Ini bedanya orang Banyumas dengan orang daerah lain
Orang Banyumas mudah beradaptasi dengan bahasa yang digunakan di daerah lain. Sebagai contoh banyak mahasiswa dari Purwokerto yang kuliah di Jogja, tidak butuh waktu lama untuk menyesuaikan bahasa yang digunakan di Jogja. Penyesuaian penggunaan bahasa ini ada beberapa alasan, ada yang memang karena malu dianggap lucu dan sering jadi bahan guyonan, ada yang sengaja menyesuaikan untuk sekedar mempermudah komunikasi.
Kamu pengen tahu apa bedanya orang Banyumas yang sering disebut orang ngapak dengan orang dari daerah lain?. Orang Banyumas mudah menyesuaikan atau menirukan bahasa yang digunakan oleh orang daerah lain, tapi orang luar daerah sangat sulit untuk bisa menggunakan bahasa banyumasan. Meski bisa mengucapkan kata yang sama, tapi nada bicaranya tetap akan berbeda. Kalau nggak percaya coba saja suruh teman mu yang dari luar daerah untuk berbahasa banyumasan.

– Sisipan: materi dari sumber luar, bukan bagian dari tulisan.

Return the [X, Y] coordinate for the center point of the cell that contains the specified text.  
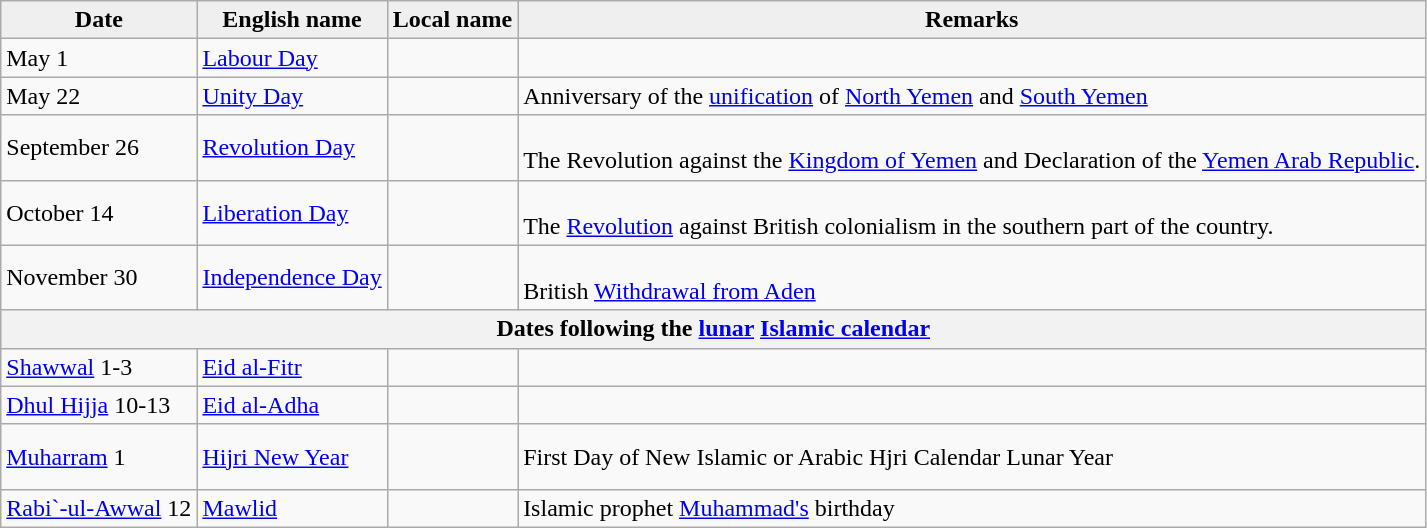
English name [292, 20]
Mawlid [292, 508]
Islamic prophet Muhammad's birthday [972, 508]
Anniversary of the unification of North Yemen and South Yemen [972, 96]
Rabi`-ul-Awwal 12 [99, 508]
Local name [452, 20]
Unity Day [292, 96]
British Withdrawal from Aden [972, 278]
Date [99, 20]
The Revolution against the Kingdom of Yemen and Declaration of the Yemen Arab Republic. [972, 148]
Labour Day [292, 58]
Hijri New Year [292, 456]
Independence Day [292, 278]
May 1 [99, 58]
Muharram 1 [99, 456]
The Revolution against British colonialism in the southern part of the country. [972, 212]
September 26 [99, 148]
Dhul Hijja 10-13 [99, 405]
Eid al-Adha [292, 405]
Liberation Day [292, 212]
Dates following the lunar Islamic calendar [714, 329]
First Day of New Islamic or Arabic Hjri Calendar Lunar Year [972, 456]
Shawwal 1-3 [99, 367]
Revolution Day [292, 148]
November 30 [99, 278]
October 14 [99, 212]
Eid al-Fitr [292, 367]
May 22 [99, 96]
Remarks [972, 20]
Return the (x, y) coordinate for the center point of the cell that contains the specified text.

Bahasa Banyumasan itu cetha wela welo
Anggapan lucu pada bahasa banyumasan yang sering disebut ngapak, sebenarnya adalah sebuah keistimewaan. Saat berbicara orang Banyumas selalu jelas dalam mengucapkan vokal, atau yang disebut dengan cetha wela welo, “a” ya diucapkan “a”, “o” ya diucapkan “o”. Pengucapan vokal yang jelas ini juga berlaku ketika membaca huruf jawa, “ha na ca ra ka” akan tetap dibaca “ha na ca ra ka”, tidak berubah menjadi “ho no co ro ko”.
Inilah yang membuat bahasa banyumasan menjadi istimewa dan dianggap sebagai bahasa yang masih mempertahankan kekunaannya (kuno, masih mempertahankan bahasa dari jaman dahulu). Keistimewaan bahasa banyumasan tidak akan bisa ditemukan di daerah lain di jawa.
Bahasa banyumasan tidak mengenal kasta
Kata sapaan “Rika” yang berarti kamu dan “Inyong” yang berarti aku, dalam bahasa banyumasan berlaku untuk semua orang, entah itu pejabat, orang kaya atau rakyat jelata. Semua orang boleh menggunakannya tanpa pandang bulu, karena itulah bahasa banyumasan disebut tidak mengenal kasta.
Bahasa banyumasan disebut sebagai bahasa yang egaliter, yang berarti sama atau sederajat. Mungkin banyak orang luar daerah yang beranggapan dialek banyumasan sebagai bahasa yang kasar. Tidak perlu malu jika dianggap kurang sopan saat berbicara dengan bahasa banyumasan, karena ini adalah bagian dari budaya yang seharusnya terus kita lestarikan. Justru seharusnya kita bangga saat menggunakan bahasa banyumasan, karena kita menganggap semua orang adalah sama, tidak membedakan kasta, ras maupun golongan.